In 1867 Jean-Baptiste Carpeaux was commissioned by Baron Haussmann to create a new fountain for the Jardin Marco Polo in Paris as part of the redevelopment of the Avenue du Luxembourg – one of Paris’s great Beaux-Arts boulevards. Carpeaux’s Fontaine de l’Observatoire was completed in 1874 and represents the four parts of the world, embodied by four female figures holding aloft the celestial globe. Pourquoi naître esclave!, which was first modelled in 1868 and exhibited the following year, is considered a preparatory work for the figure of Africa from Carpeaux’s monumental fountain.

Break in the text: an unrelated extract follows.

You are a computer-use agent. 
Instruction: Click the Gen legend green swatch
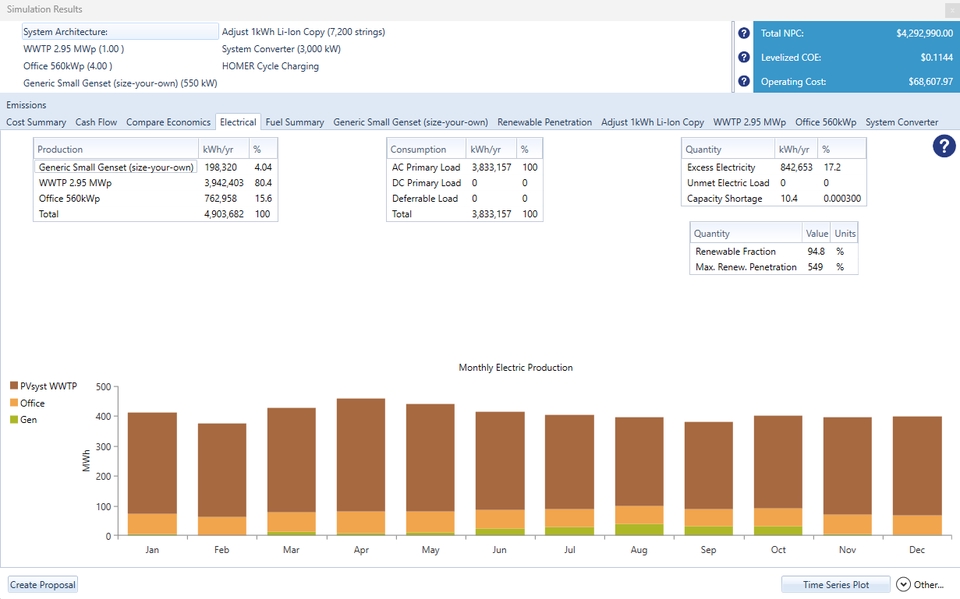pyautogui.click(x=14, y=420)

Several versions of this bust exist in various media, including marble, bronze and plaster. This patinated terracotta version was issued as a more commercial venture and was the only version to have the poignant title inscribed on its base. Carpeaux’s work is without doubt drawing attention to the history of slavery of Africa’s peoples. Although abolition had occurred in France some twenty years earlier, the United States had only ended slavery in 1865 after the American Civil War and slavery remained a much-debated topic. Carpeaux’s sculpture has become an iconic representation of slavery and the abolition movement around the world, yet from a twenty-first century-perspective we recognise that his depiction retains a nineteenth-century colonial sensibility in its representation of women of colour as sexualised objects of desire.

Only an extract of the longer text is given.